Si entra sul red carpet di The Mall con la russa in testa, Vos in seconda ruota a controllare con la coda dell'occhio la Armitstead, a sua volta pronta a gelare il sangue nelle vene dell'olandese. È proprio Marianne Vos a lanciare la volata, tenendosi in testa e pedalando frote, respingendo il pensiero di quell'argento che la ossessiona da cinque Mondiali a questa parte. Ci mette tutta la forza che ha, Marianne Vos, per contenere la rientrante (ma nemmeno troppo) Lizzie Armitstead.

La linea d'arrivo pare lontana, la volata lunghissima, infinita, eterna. Eppure alla fine è vincente. Forse la più bella vittoria, a livello emozionale, per la fuoriclasse olandese. Zabelinskaya coglie un bronzo consolatorio e giusto mentre il gruppo, sopraggiunto sul traguardo a 27" dalla vincitrice, è regolato da Ina-Yoko Teutenberg sulla nostra Giorgia Bronzini, solo 5a.
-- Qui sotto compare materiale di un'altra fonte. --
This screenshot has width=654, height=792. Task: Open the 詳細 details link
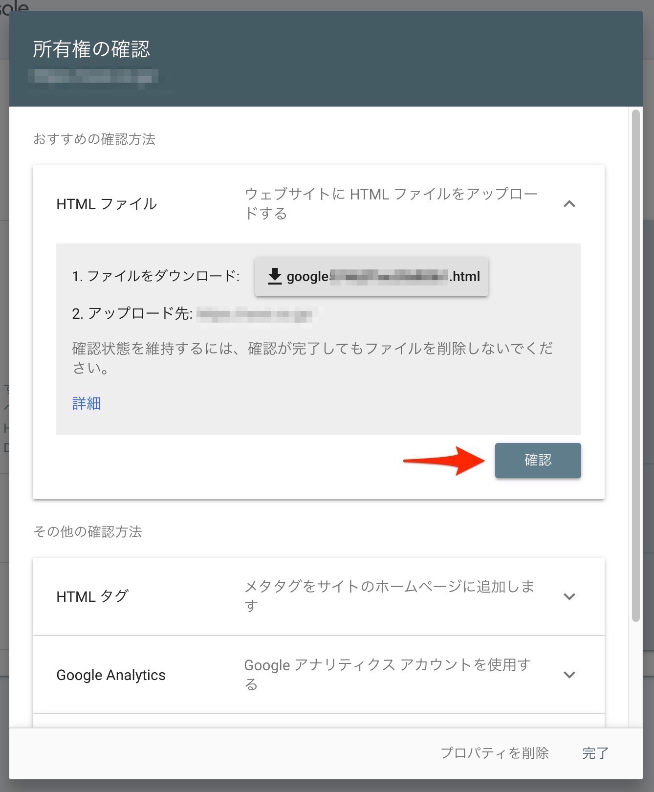click(87, 403)
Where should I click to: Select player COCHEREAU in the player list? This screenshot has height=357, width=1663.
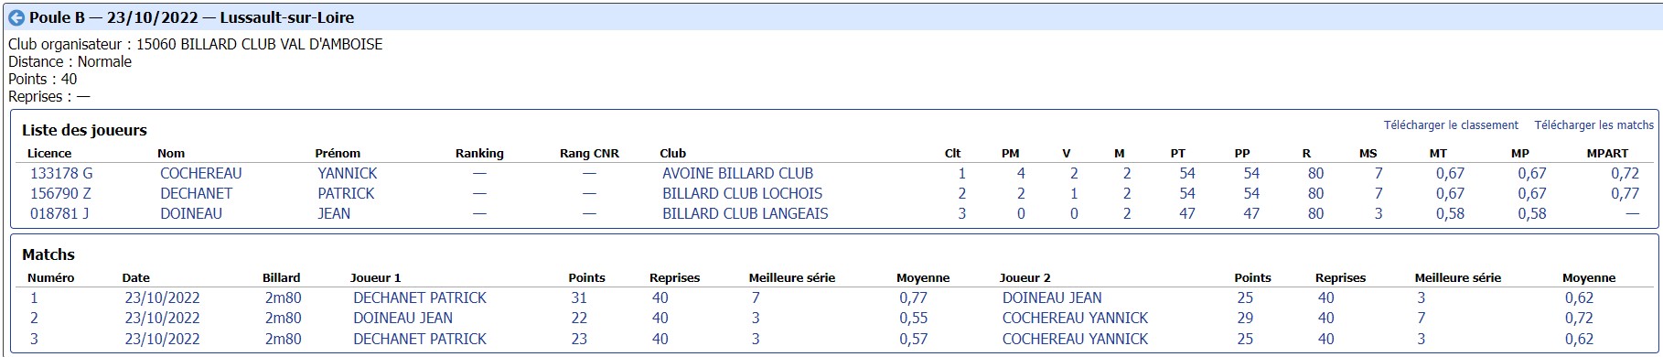tap(201, 173)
Per l'iridata ancora non arriva la vittoria in questo 2012 e l'occasione londinese, su cui la piacentina contava molto, è sfumata per distrazione: «Ha vinto la più forte, l'ha dimostrato anche oggi. Uscite dal circuito di Box Hill tra un attacco e l'altro ci siamo perse. Ci è toccato inseguire, l'unica cosa che non dovevamo fare. Sapevamo che Marianne avrebbe attaccato e l'ha fatto, ci siamo fatte sorprendere.
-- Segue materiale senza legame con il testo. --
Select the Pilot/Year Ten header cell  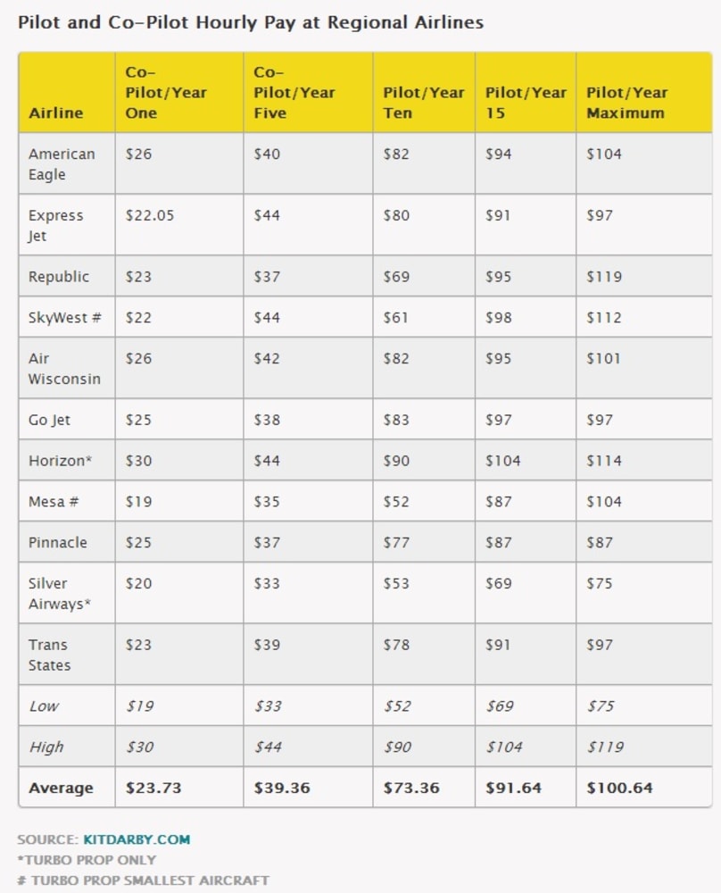coord(424,103)
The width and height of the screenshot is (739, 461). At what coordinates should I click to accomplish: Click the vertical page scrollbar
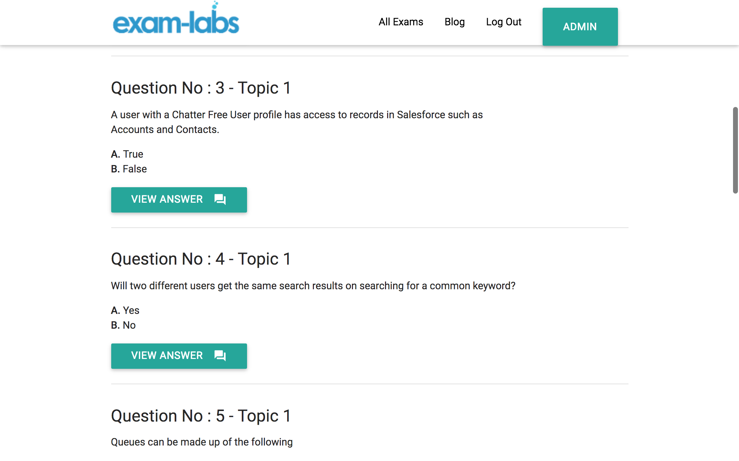(735, 150)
Tatiana e Noemi hanno svolto un gran lavoro per provare a chiudere sulle tre attaccanti ma non c'è stato nulla da fare. In volata ho dovuto cedere contro la velocista più forte del momento, speriamo di rifarci al mondiale», affermerà subito dopo la gara. Alle spalle della Bronzini troviamo Emma Johansson, vittima di una foratura nel finale, Shelley Olds, Pauline Ferrand-Prévot, Liesbeth De Vocht ed Aude Biannic.

Le altre azzurre sono Tatiana Guderzo, che chiude 30a, e Noemi Cantele, 34a, per una spedizione che ha del deludente. Per il resto ha vinto la più forte, marianne Vos. Ha voluto rendere la corsa dura, ha attaccato da lontano ed in prima persona, non ha perduto di vista una sola delle sue potenziali avversarie, ha immaginato uno scenario, la fuga negli ultimi 40 km, e l'ha realizzato insieme ad altre compagne d'avventura.

Adesso l'attende la cronometro, mercoledì; esercizio che a suo dire è il suo punto debole. La doppietta è difficile ma non impossibile. Perché in questi anni Marianne Vos ci ha insegnato che la parola "impossibile" non è da lei contemplata ed in secondo luogo perché la Vos ammirata oggi punti deboli parrebbe davvero non averne.